How to complete this task »
Instruction for the entries below: return the part that opens with the line containing "Refunds & Cancellation (999, 1973)" and closes with the line containing "Age Verification Policy (734, 2348)", exactly, and no pictures.

[Collected data]
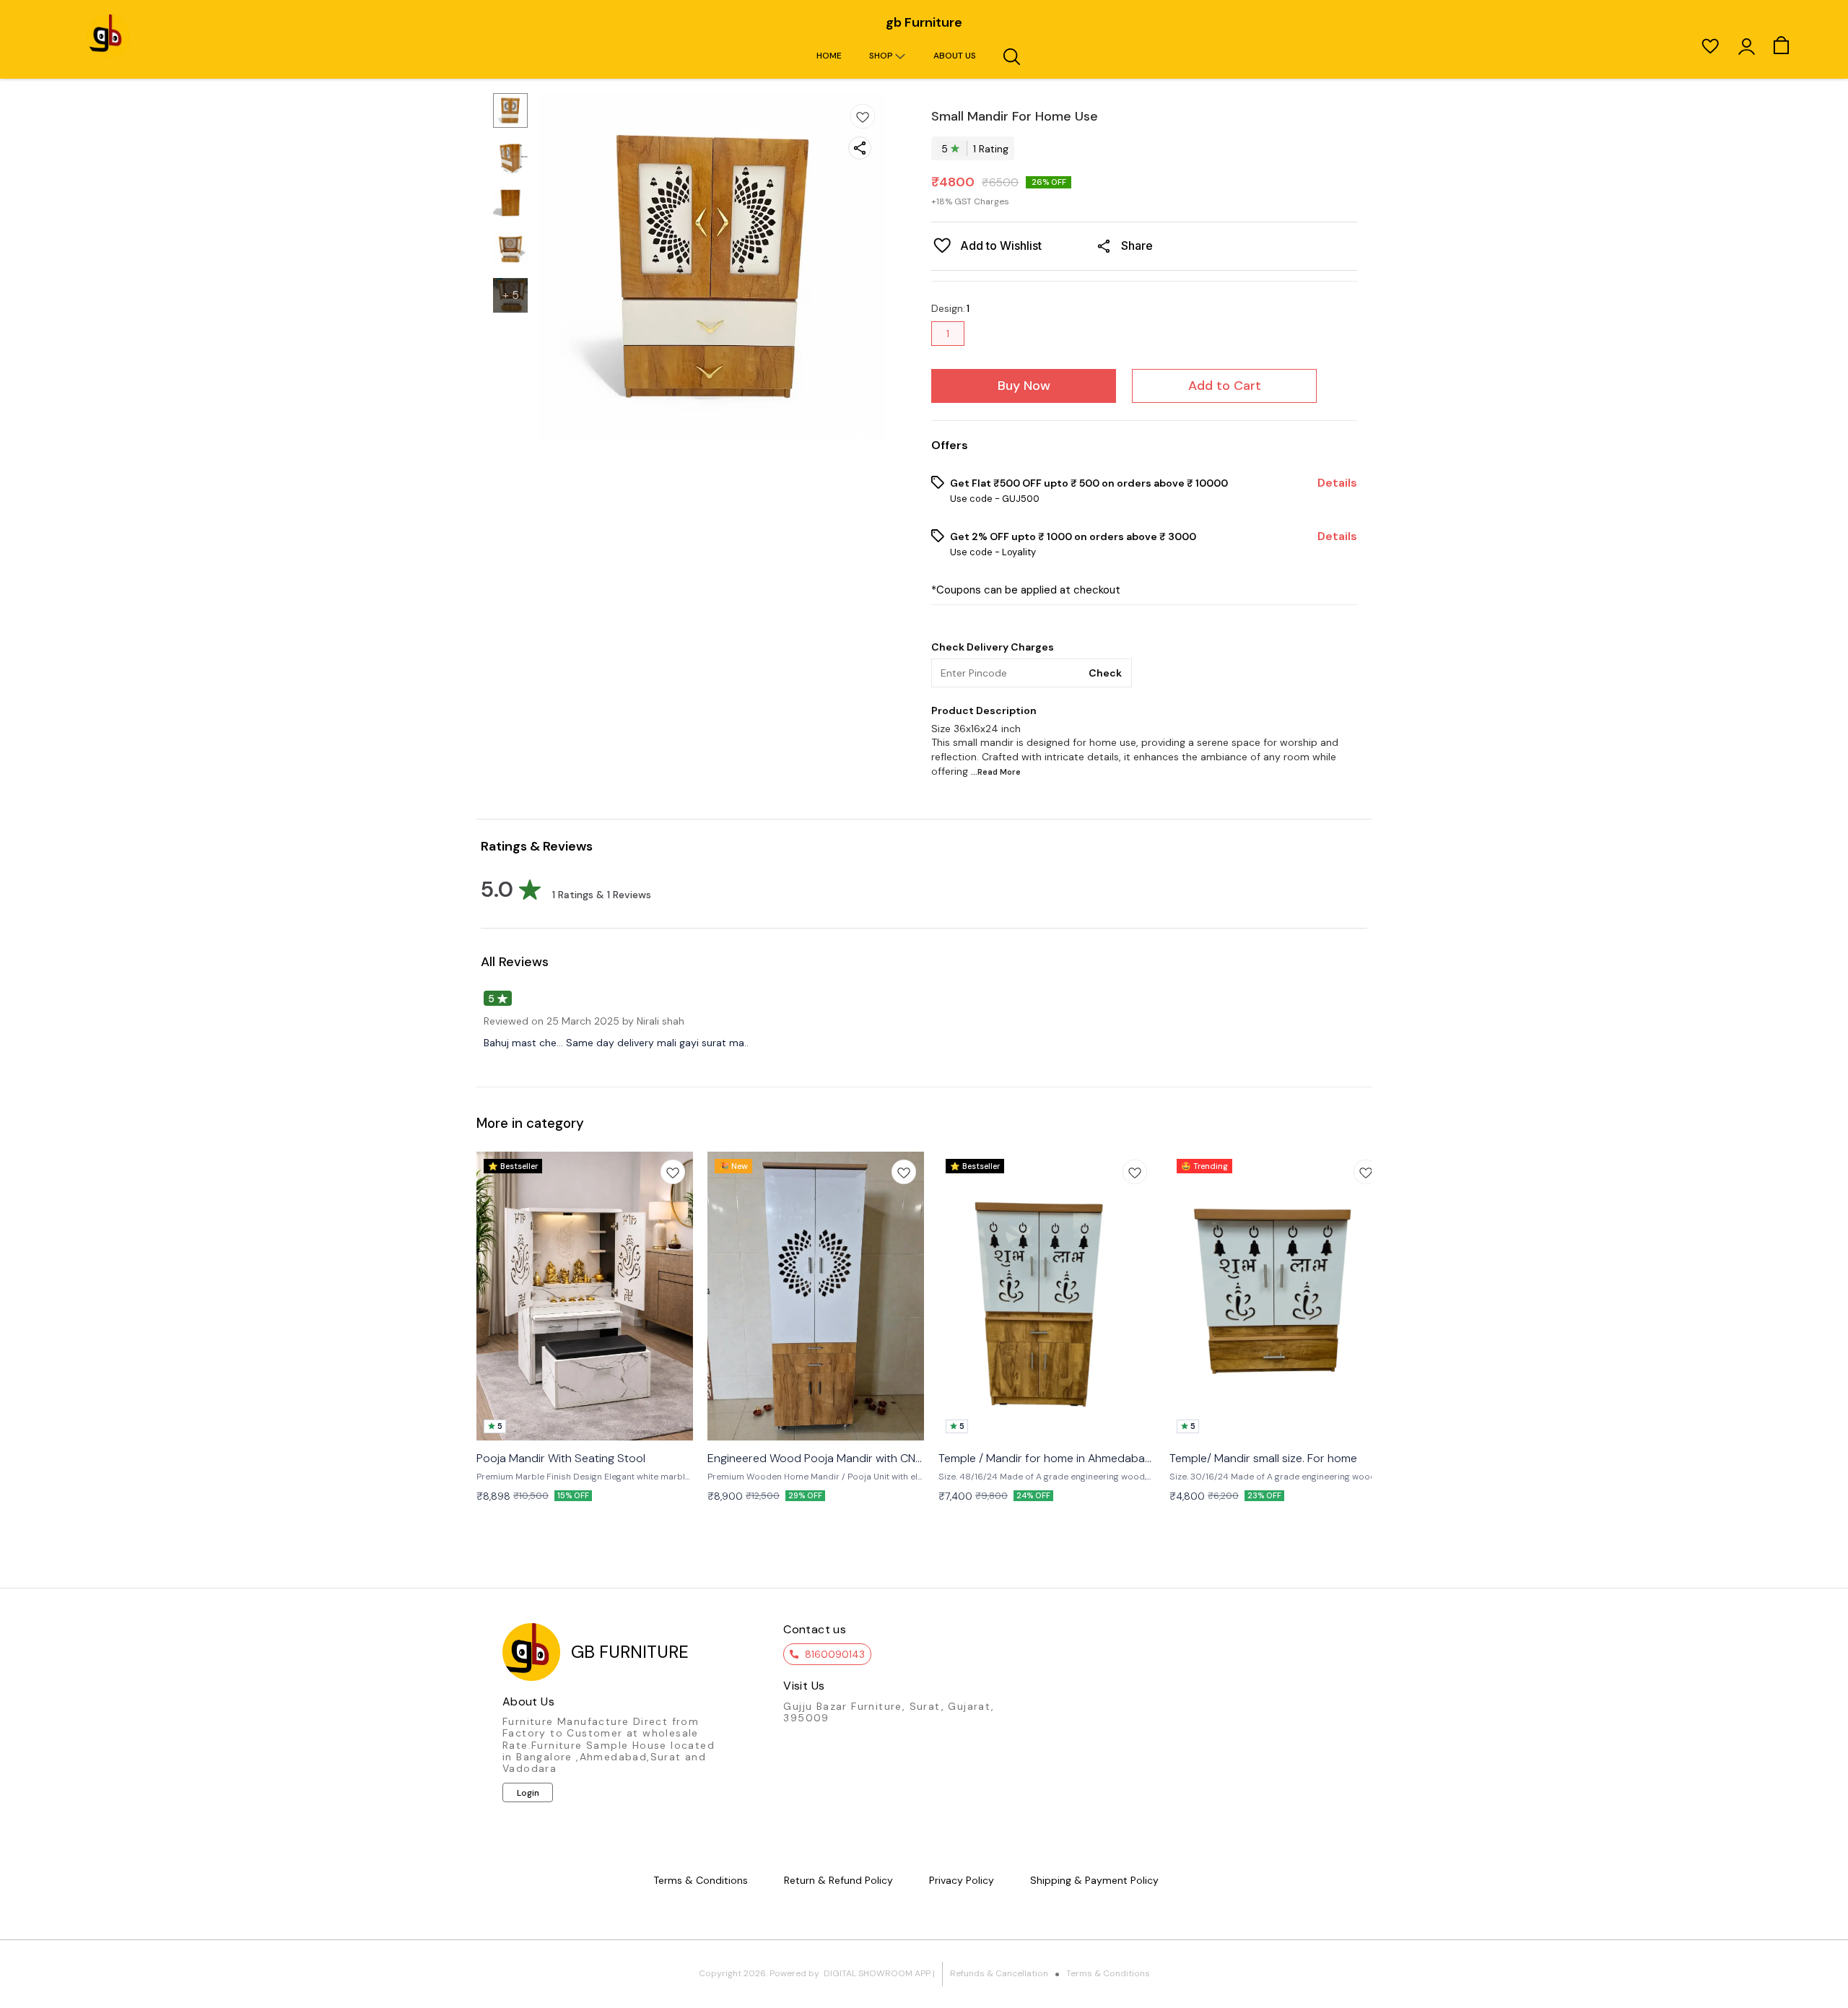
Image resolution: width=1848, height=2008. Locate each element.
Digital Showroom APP (877, 1973)
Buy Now (1024, 385)
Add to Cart (1224, 385)
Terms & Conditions (1108, 1973)
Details (1337, 483)
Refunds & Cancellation (999, 1973)
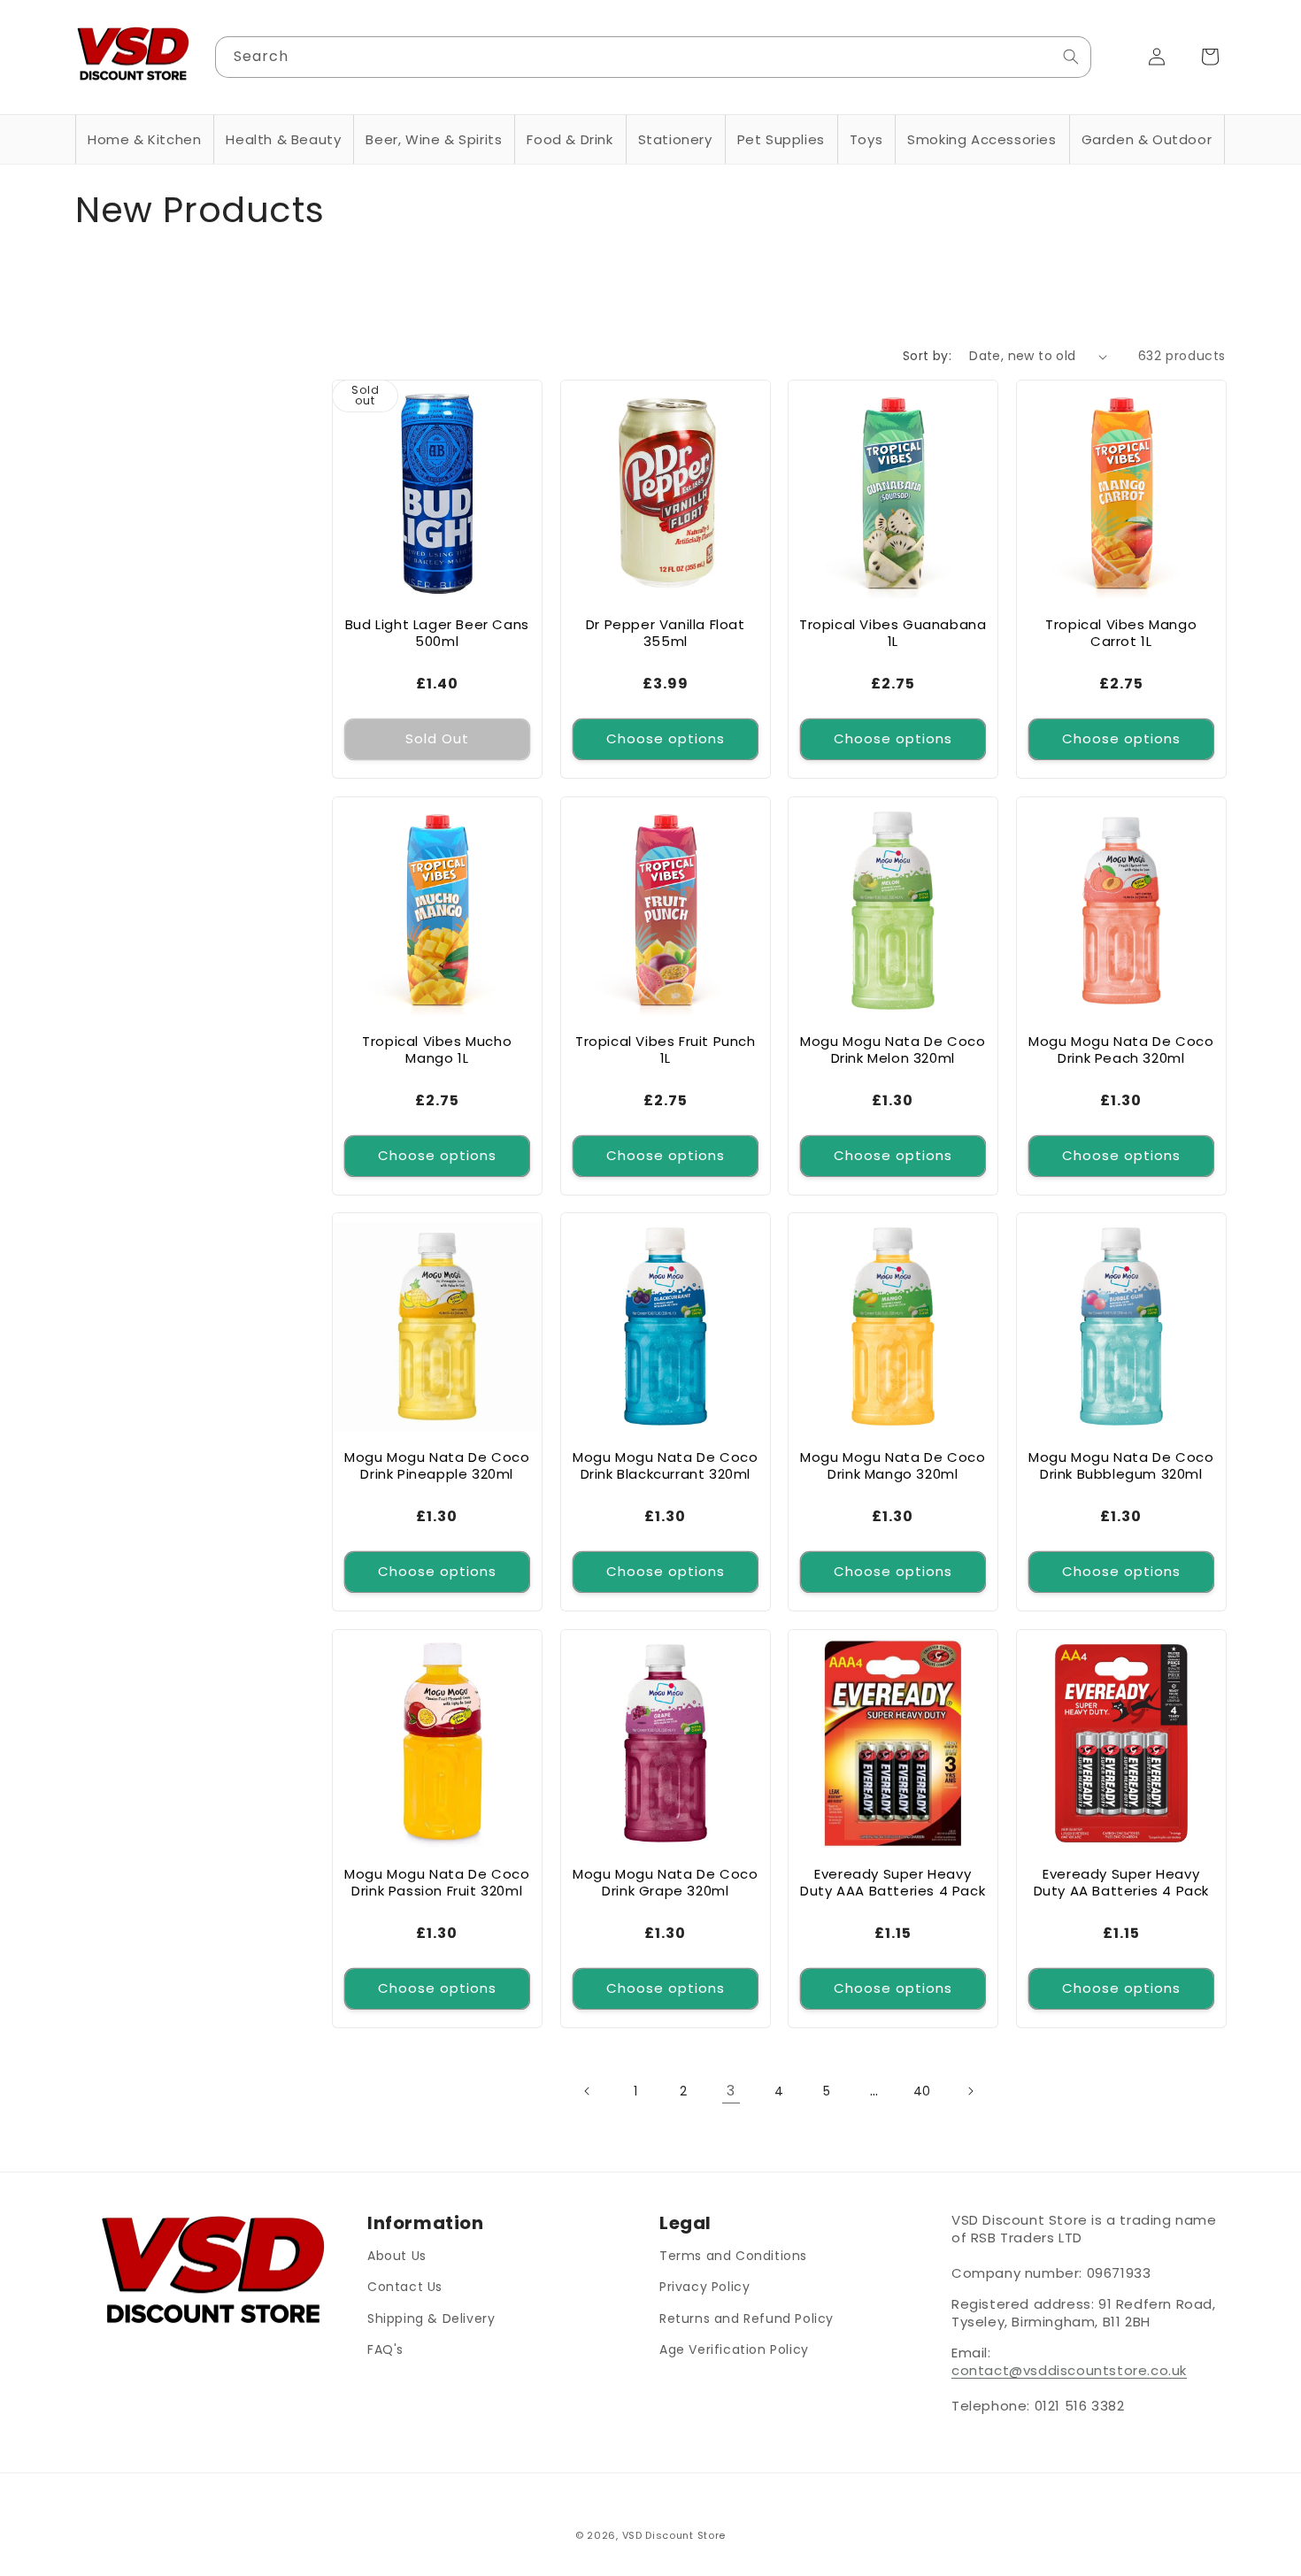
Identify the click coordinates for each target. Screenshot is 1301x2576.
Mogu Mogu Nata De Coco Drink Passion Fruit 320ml (436, 1882)
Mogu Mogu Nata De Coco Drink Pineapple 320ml (436, 1466)
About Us (397, 2256)
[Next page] (970, 2091)
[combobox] (653, 57)
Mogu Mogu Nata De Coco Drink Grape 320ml (665, 1882)
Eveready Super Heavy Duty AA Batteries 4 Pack (1120, 1882)
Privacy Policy (704, 2286)
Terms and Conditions (733, 2256)
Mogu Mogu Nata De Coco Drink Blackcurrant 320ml (665, 1466)
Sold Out (437, 738)
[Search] (1070, 56)
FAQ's (385, 2348)
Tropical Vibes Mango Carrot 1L (1121, 633)
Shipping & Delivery (431, 2317)
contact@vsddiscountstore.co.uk (1069, 2370)
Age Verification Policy (734, 2348)
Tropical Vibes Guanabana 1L (892, 633)
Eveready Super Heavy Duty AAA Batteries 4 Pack (892, 1882)
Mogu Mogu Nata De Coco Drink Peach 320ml (1120, 1049)
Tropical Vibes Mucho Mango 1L (437, 1049)
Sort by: (927, 356)
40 (922, 2091)
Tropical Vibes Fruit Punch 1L (664, 1049)
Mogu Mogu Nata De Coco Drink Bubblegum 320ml (1120, 1466)
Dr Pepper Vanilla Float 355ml (664, 633)
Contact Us (405, 2286)
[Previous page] (587, 2091)
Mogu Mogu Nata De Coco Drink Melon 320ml (892, 1049)
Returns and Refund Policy (746, 2317)
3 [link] (731, 2090)
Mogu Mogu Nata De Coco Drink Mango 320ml (892, 1466)
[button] (144, 140)
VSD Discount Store (674, 2535)
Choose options (664, 738)
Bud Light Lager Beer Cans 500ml (437, 633)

Result »
Refunds & Cancellation (999, 1973)
Identify the click coordinates for each target. Screenshot is 1301x2576.
Mogu Mogu Nata De Coco Drink Passion Fruit 320ml (436, 1882)
Mogu Mogu Nata De Coco Drink Pineapple 320ml (436, 1466)
About Us (397, 2256)
[Next page] (970, 2091)
[combobox] (653, 57)
Mogu Mogu Nata De Coco Drink Grape 320ml (665, 1882)
Eveready Super Heavy Duty AA Batteries 4 Pack (1120, 1882)
Privacy Policy (704, 2286)
Terms and Conditions (733, 2256)
Mogu Mogu Nata De Coco Drink Blackcurrant 320ml (665, 1466)
Sold Out (437, 738)
[Search] (1070, 56)
FAQ's (385, 2348)
Tropical Vibes Mango Carrot 1L (1121, 633)
Shipping & Delivery (431, 2317)
contact@vsddiscountstore.co.uk (1069, 2370)
Age Verification Policy (734, 2348)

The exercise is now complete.